Frippery: The Stunt Man
Never has a frippery been so welcome. Please enjoy the opening titles and initial chase scene from the action comedy The Stunt Man (1980). The clip is 9:13 in length. This film, directed by Richard Rush, was nominated for three Oscars (winning none), inculding one for Peter O’Toole as best actor (that’s him at upper left) and another for best director. A Canadian critic called The Stunt Man “the best movie about making a movie ever made, but the achievement merely begins there… Imagine a picture an eight-year-old and Wittgenstein could enjoy with equal fervor.”
You can catch the entire film here. And ask yourself: “How tall was King Kong?” There will be a quiz.
1. Ironically, with the apparent trend toward lower numbers on CoV-2 recently, Vera and I have seen the highest incidence of infections (positives, not hospitalizations) in our area / neighborhood over the past two months. We also had two deaths that may or may not have been Covid-related. We have taken the stance of more social distancing / masking, and continuing self-isolation. The fatigue is there for us on the state of the disease in the US, but we’re as resolute as ever on staying safe.
2. Can’t wait to see the movie about the making(?) of “Rust”!
3. Good to see you back again, Keith!
Thanks, Ron. Who was it who said “I don’t like writing, but I like having written”? (Ah, it was Frank Norris.) I actually do like writing, but I like having written more.

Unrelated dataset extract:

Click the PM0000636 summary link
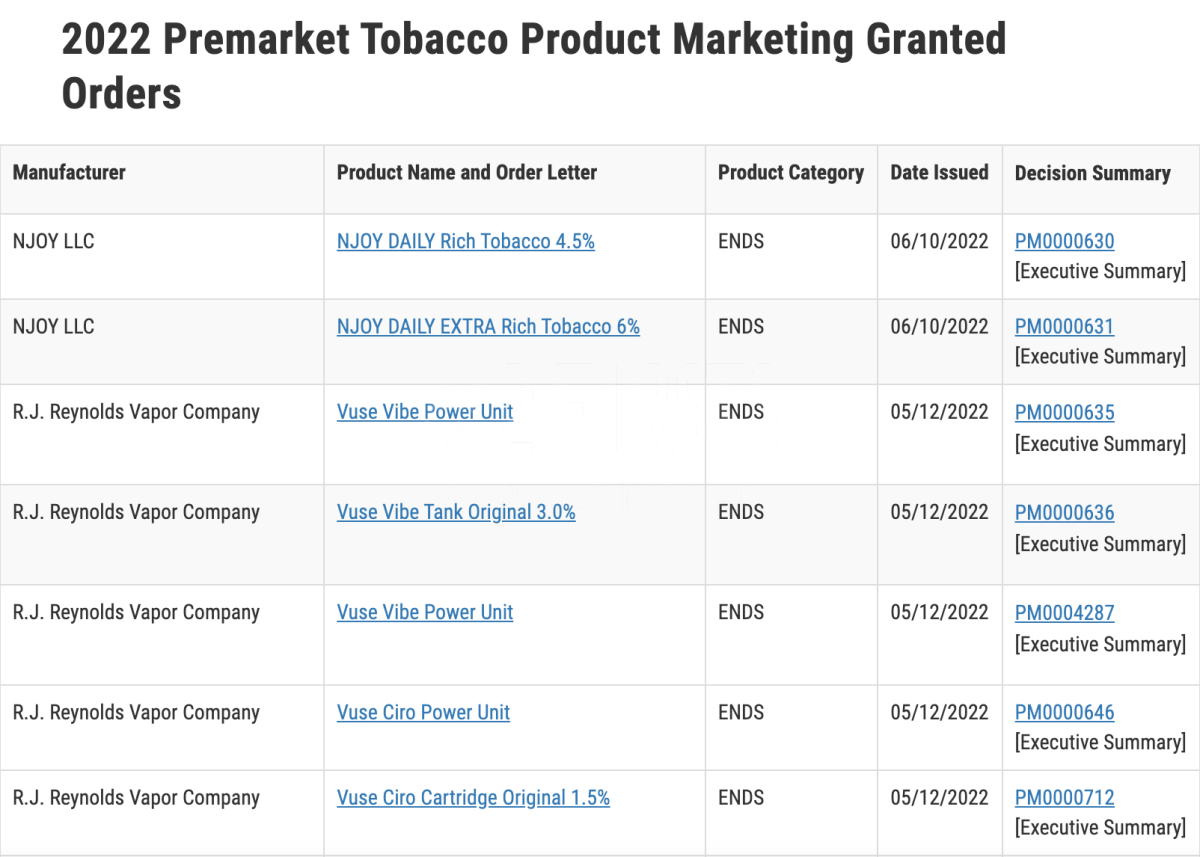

We’re still being careful too. Masks in indoor public places like stores etc., but no real worries outside. Have not flown yet — we took a long and arduous road trip last month in preference to that. With Paxlovid in easier supply (but see above), we probably would not get hospitalized or die if exposed. But long Covid is something I just do not want to mess with.

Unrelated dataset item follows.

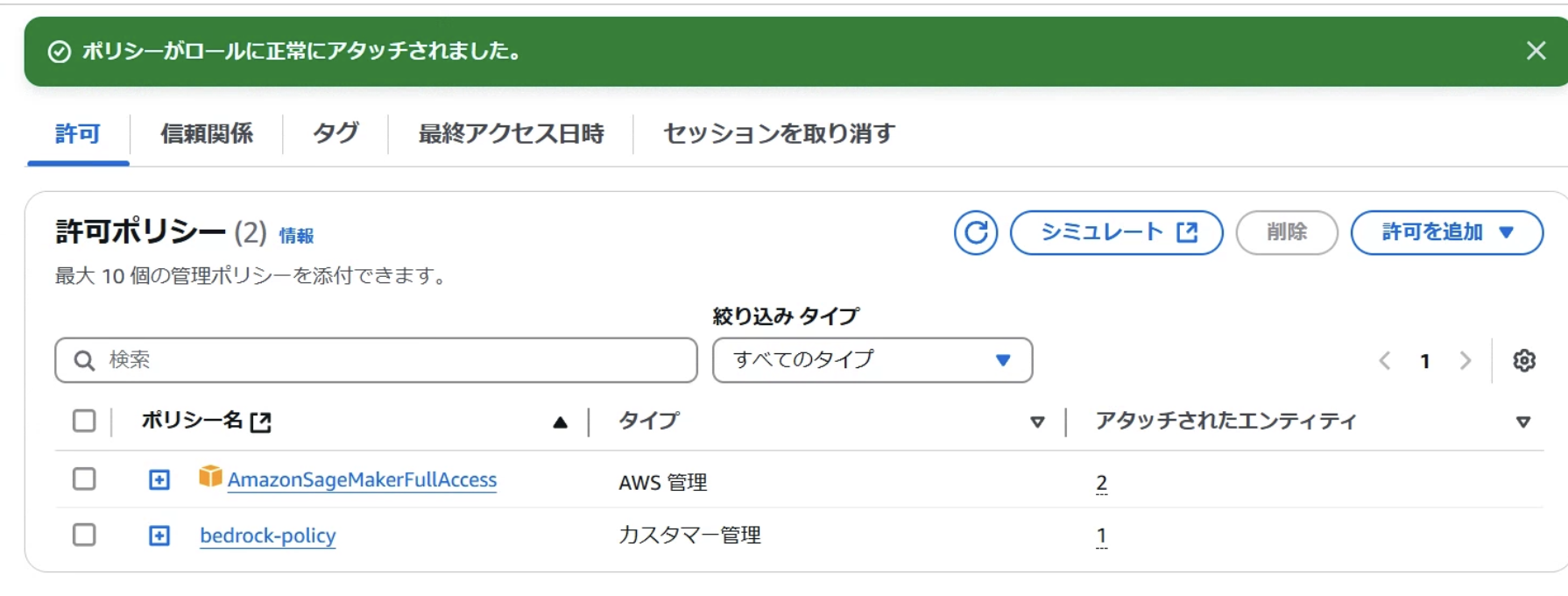Open the table preferences gear icon
1568x596 pixels.
pyautogui.click(x=1525, y=360)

Someone recently opined (perhaps on TWiV?) that the conditions now are about as good as they are going to get for the foreseeable future. So at some point we will probably have to throw in the towel, er, mask, and join the rest of the country. I will feel better about it when there is an inhalable vaccine that blocks infection. 2023 perhaps.
Well said! Not paranoid, but why be dumb. 🙂
Ironically, viruses have their ways. While Vera and I are usually quite cautious about viral protection, e.g., Covid. I guess we (I) got a little complacent with the good, ol’ common cold viruses. So despite my social-distancing and masking, we can’t always get away from everyone and everything. As a consequence, I came home from our recent trip to New Orleans having to deal with the symptoms of a cold infection. Go figure! I haven’t had a cold in over four years. So after taking a couple of self-tests for Covid-19 (both negative), I had to cancel a number of activities for the past two weeks to avoid spreading this nasty “normal” virus. Yuck! Symptoms all gone, but I’m now fairly religious about hand-washing and wiping down surfaces. Covid’s not the only game in town!
Interesting, that. Older folks don’t tend to get colds, certainly not like kids do, after a lifetime of making defenses against OC43, 229E, and the other two guys.[*]
[*] What are the four biggest things you hate about U2? Bono, The Edge, and the other two guys.